Random Forest Learner
Minitab, LLC has registered RANDOM FORESTS as a trademark, and its usage is authorised. It consists of a predetermined number of decision trees. Each decision tree model is constructed using a unique collection of rows (records), and for each branch, a random set of columns (describing attributes) is employed. Each decision tree’s row sets are generated using bootstrapping and have the same size as the original input table. The attribute set for a decision tree split is determined by randomly selecting sqrt(m) attributes from the available attributes, where ‘m’ is the total number of learning columns. The properties may also be supplied in bit (fingerprint), byte, or double vector formats. The output model is applied to the associated predictor node and defines a random forest. This node provides a subset of the Tree Ensemble Learner’s capabilities corresponding to a random forest. The configuration window for the Random Forest node that has been chosen for this application can be seen in Figure 7.
Random Forest Predictor
In a random forest model, this function makes pattern predictions based on an aggregation of the predictions made by the individual trees. Figure 8 displays the settings window for the Random Forest Predictor node.
X-Aggregator
This node must be located at the conclusion of a cross-validation loop and must be the node that comes after an X-Partitioner node. It does this by first collecting the result from a predictor node, then comparing the predicted class to the actual class, and finally outputting the predictions for all rows together with the iteration statistics. Figure 9 illustrates the window for the X-Aggregator node’s configuration options.
Scorer
This displays the confusion matrix (the number of rows that share an attribute with their classification) by comparing two columns based on attribute value pairs. You may also highlight cells in this matrix to reveal the underlying rows. The comparison dialogue lets you pick two columns to compare; the rows of the confusion matrix reflect the values in the first column you pick, while the columns reflect the values in the second column. The node returns a confusion matrix where each cell indicates the amount of matches. Statistics on recall, precision, sensitivity, specificity, F-measure, overall accuracy, and Cohen’s kappa are also reported on the second output port. The Scorer node’s settings window is shown in Figure 10.
Bar Plot
Custom CSS styling is supported through a bar char node. The node configuration dialogue allows you to easily condense CSS rules into a single string and set it as the flow variable ‘customCSS’. On KNIME’s documentation page, you can discover a list of the classes that are available as well as their descriptions. Figure 11 exhibits the parameters configuration window for the Bar Plot node.
The results
Now let us see a few of the results.
Scorer node results: The prediction of the calories data set is presented in Figure 12 as the output analysis of the Scorer node.

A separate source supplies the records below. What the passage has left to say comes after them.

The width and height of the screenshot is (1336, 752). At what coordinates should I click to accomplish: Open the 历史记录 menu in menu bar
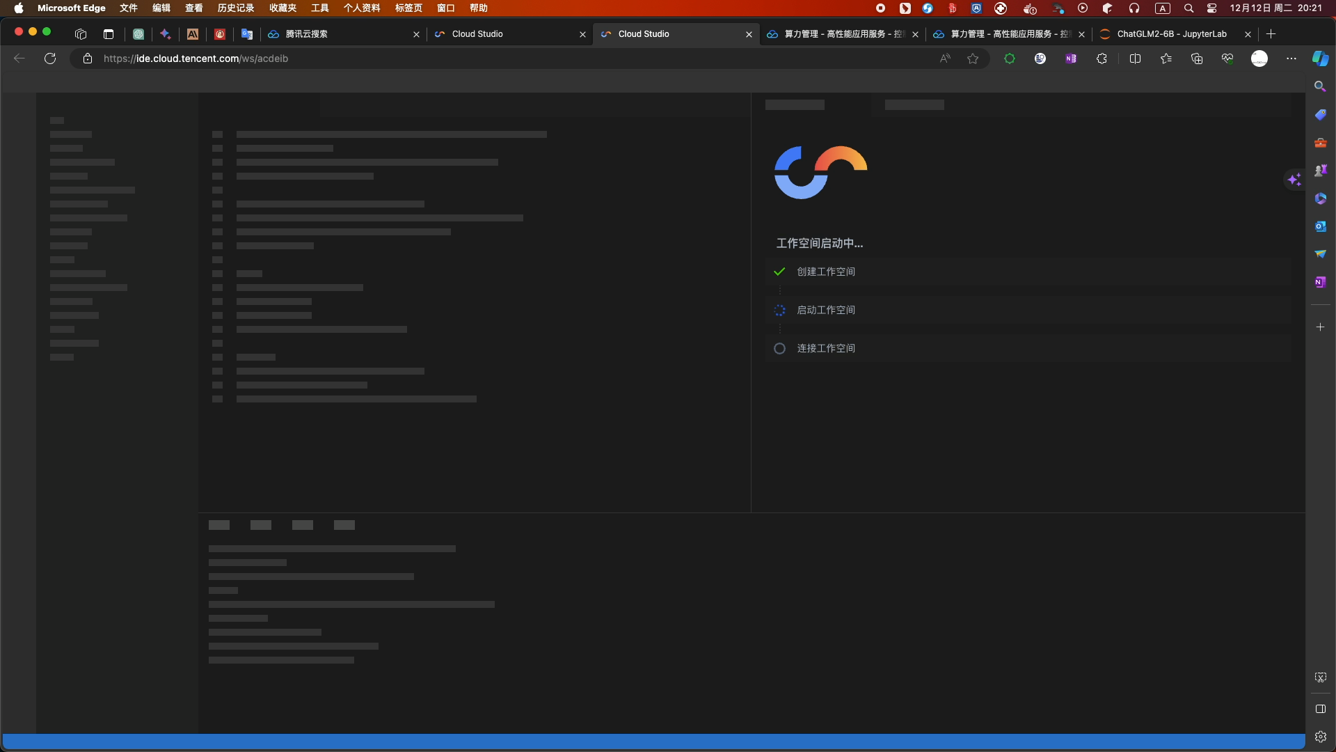tap(236, 8)
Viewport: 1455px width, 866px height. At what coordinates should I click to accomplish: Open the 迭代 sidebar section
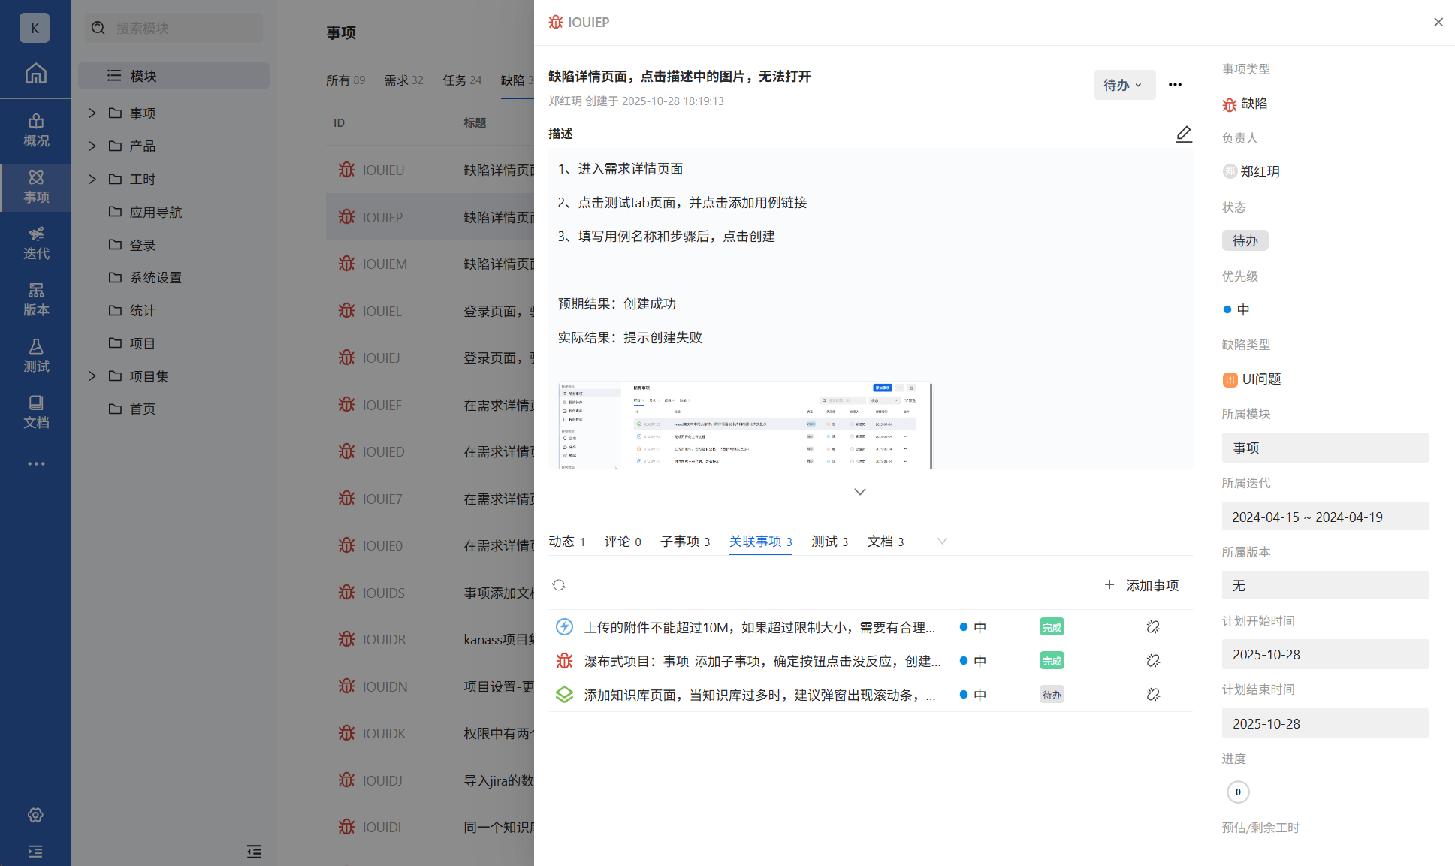tap(35, 243)
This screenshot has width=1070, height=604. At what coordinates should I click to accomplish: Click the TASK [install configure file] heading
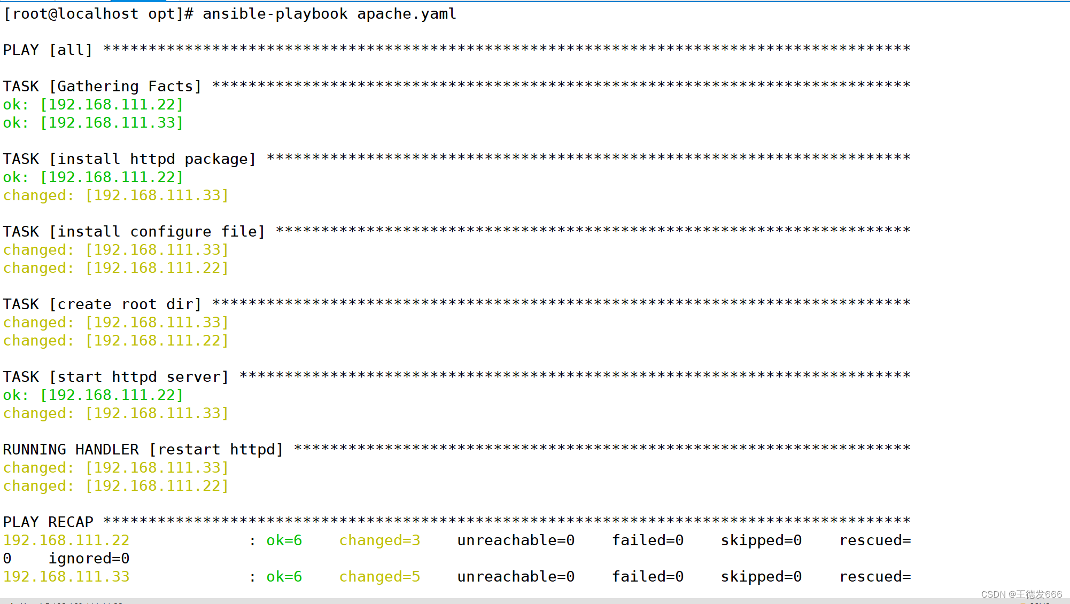[134, 232]
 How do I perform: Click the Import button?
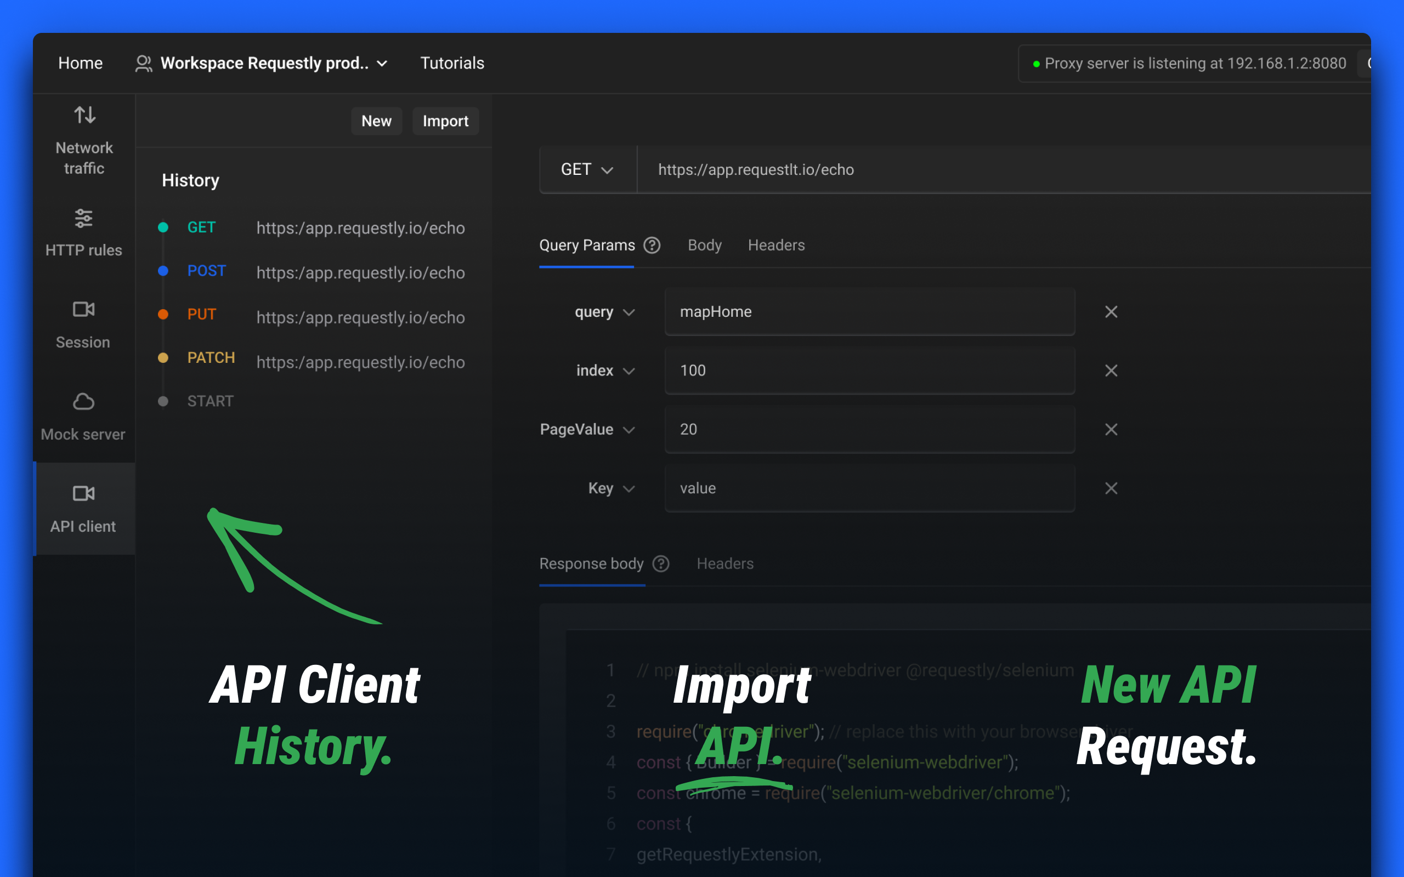tap(446, 121)
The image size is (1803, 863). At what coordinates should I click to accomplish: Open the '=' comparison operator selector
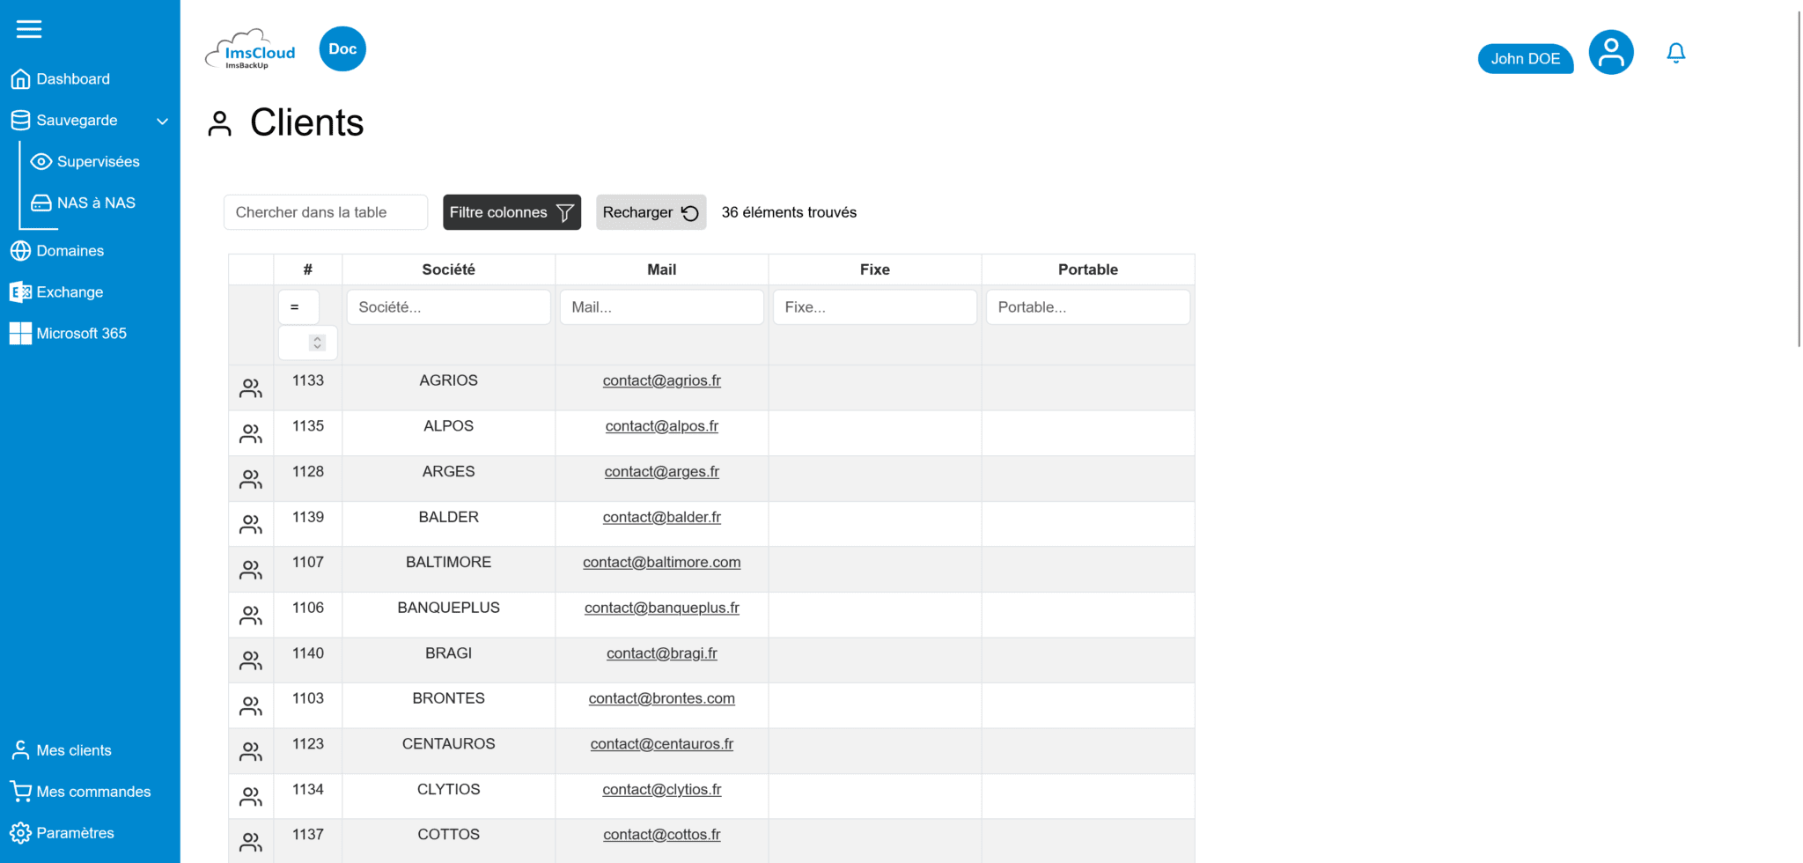click(298, 306)
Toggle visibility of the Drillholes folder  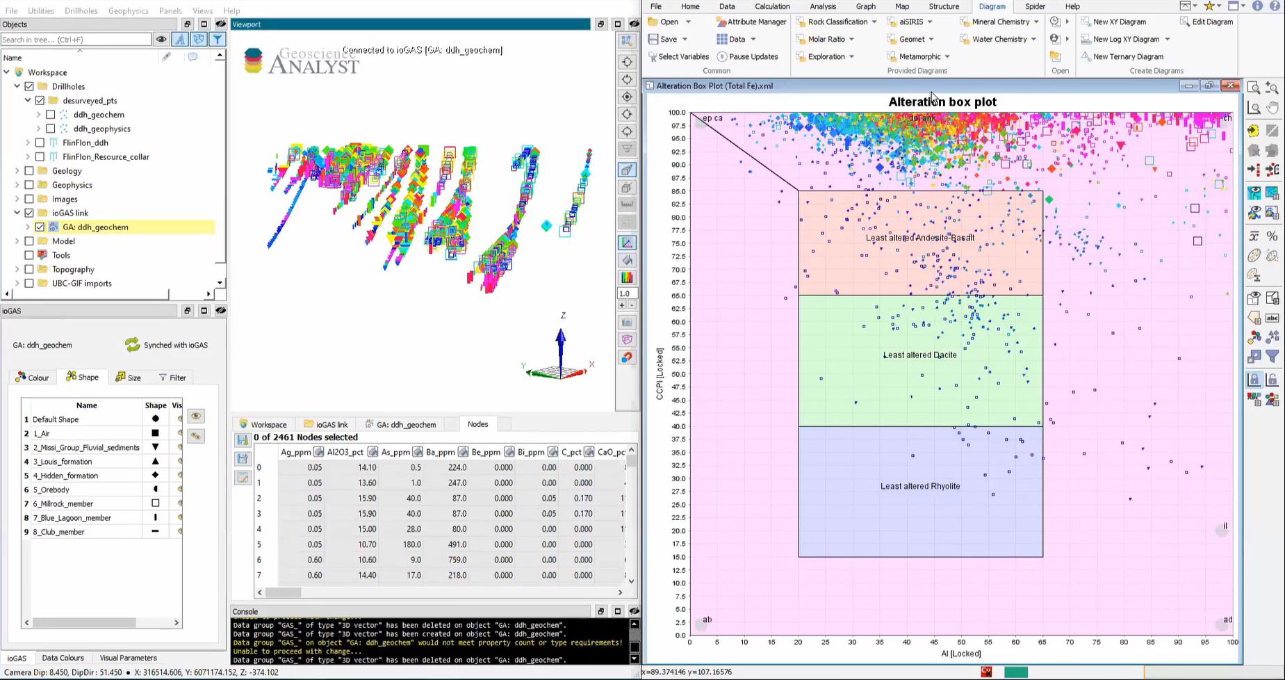(x=28, y=86)
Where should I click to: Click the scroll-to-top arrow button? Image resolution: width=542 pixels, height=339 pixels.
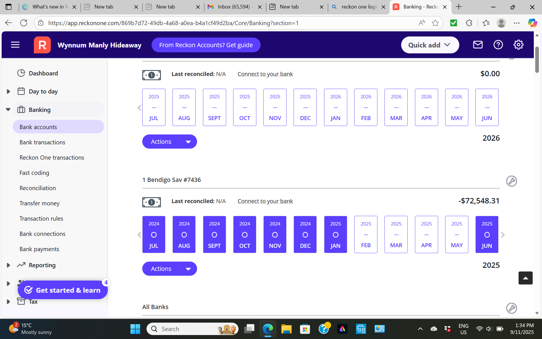click(x=525, y=278)
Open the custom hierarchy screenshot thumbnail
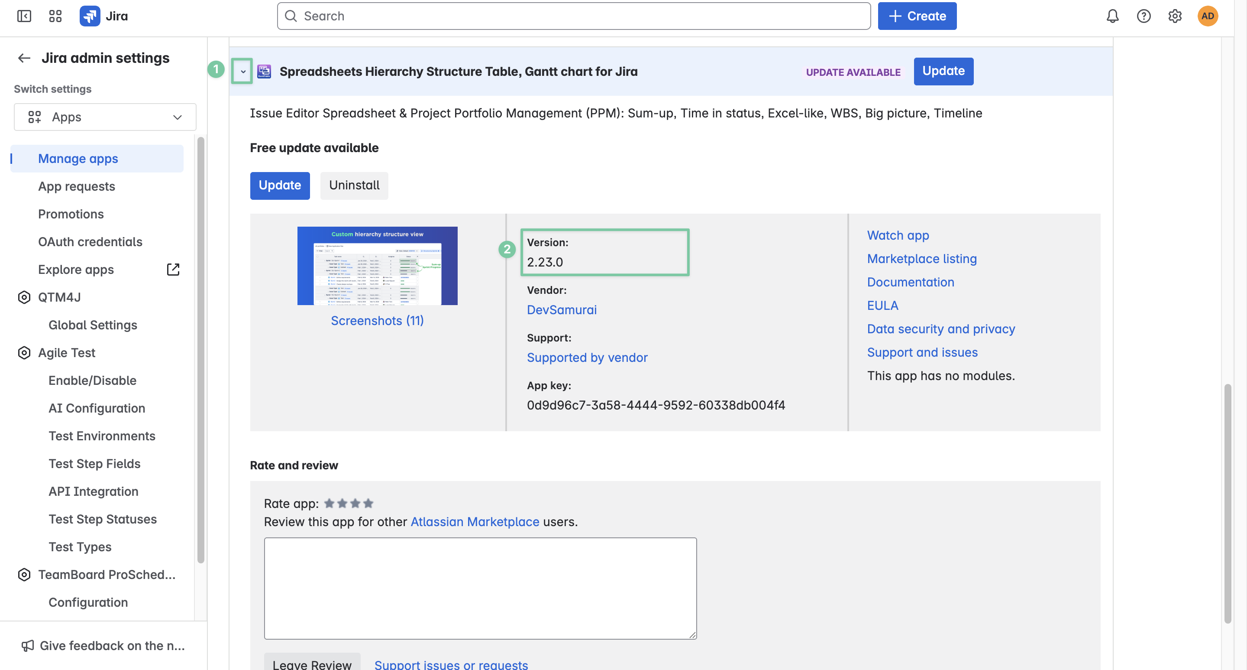Image resolution: width=1247 pixels, height=670 pixels. (377, 265)
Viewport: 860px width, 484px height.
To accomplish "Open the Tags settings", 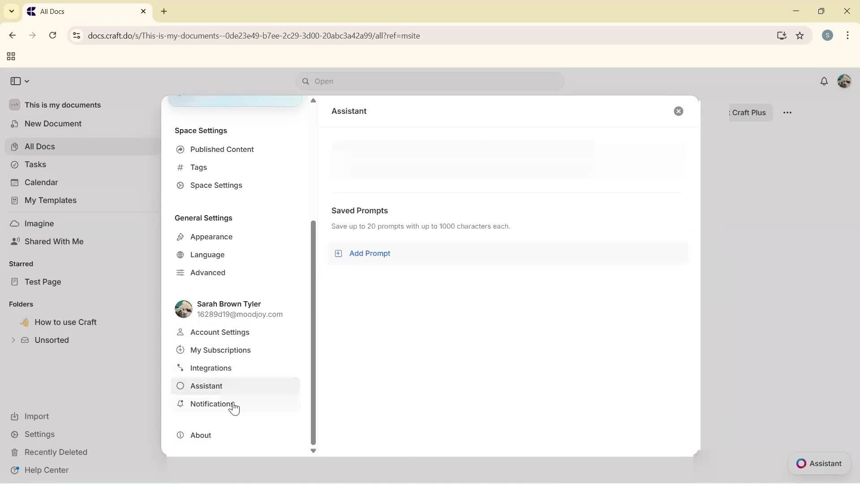I will 198,168.
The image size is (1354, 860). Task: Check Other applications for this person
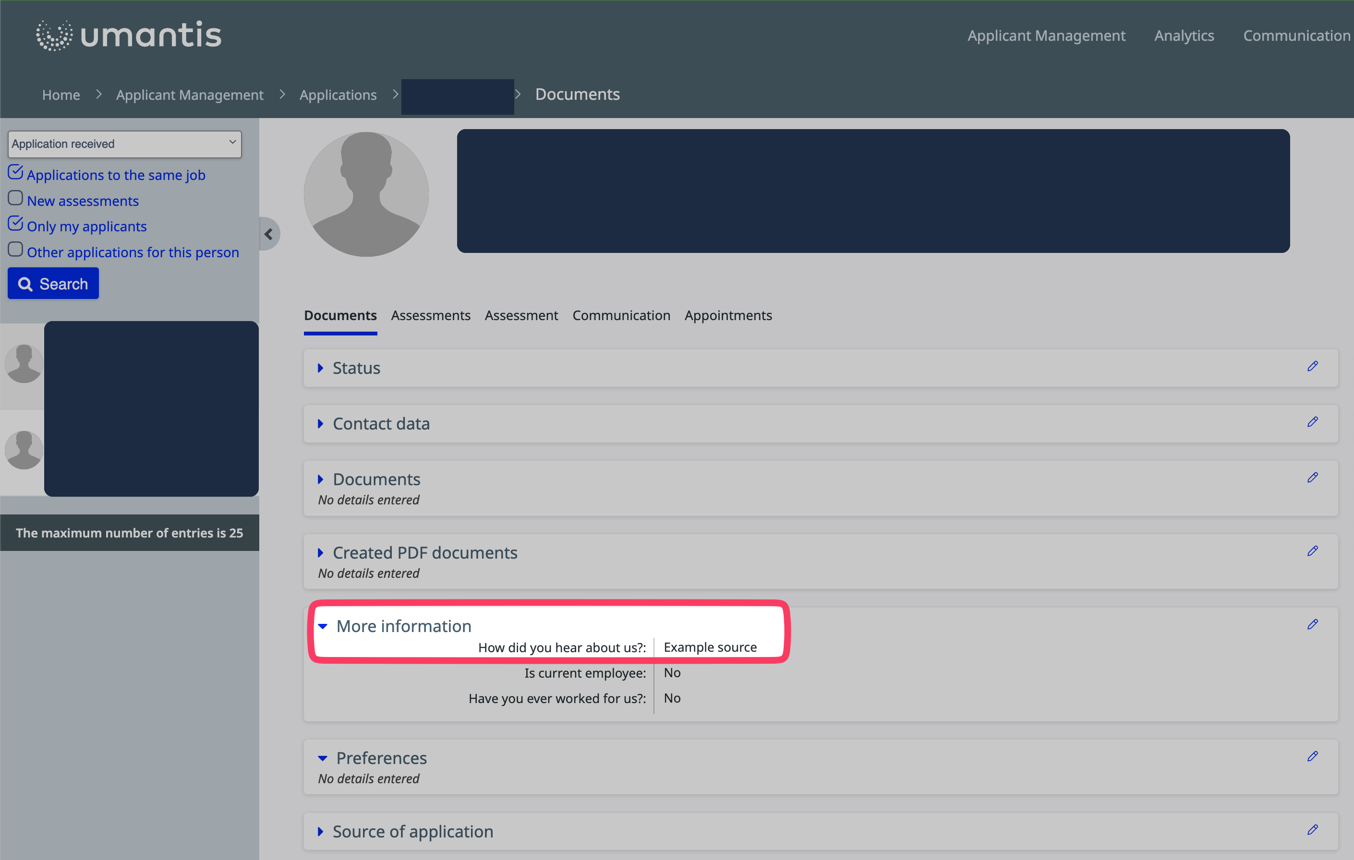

Linear correlation output: The correlation matrix of the linear correlation analysis is presented in Figure 13.
Graphs – bar graph: Appropriate analysis has been made and the bar graph for the predicted calories burn is illustrated in Figure 14. It interprets the occurrence of low calories burn, good calories burn and high calories burn.
Box plot: The box plot for the calories analysis is presented in Figure 15.
Error rate in cross validation: The error rate in cross validations using X-Partitioner and X-Aggregator or 10 validations is depicted in Figure 16.
The final accuracy shown by the random forest model is 99.574% and the error is 0.426%. The KNIME Analytics Platform has been successfully used to perform data analysis operations and random forest algorithm on the fitness tracker data set.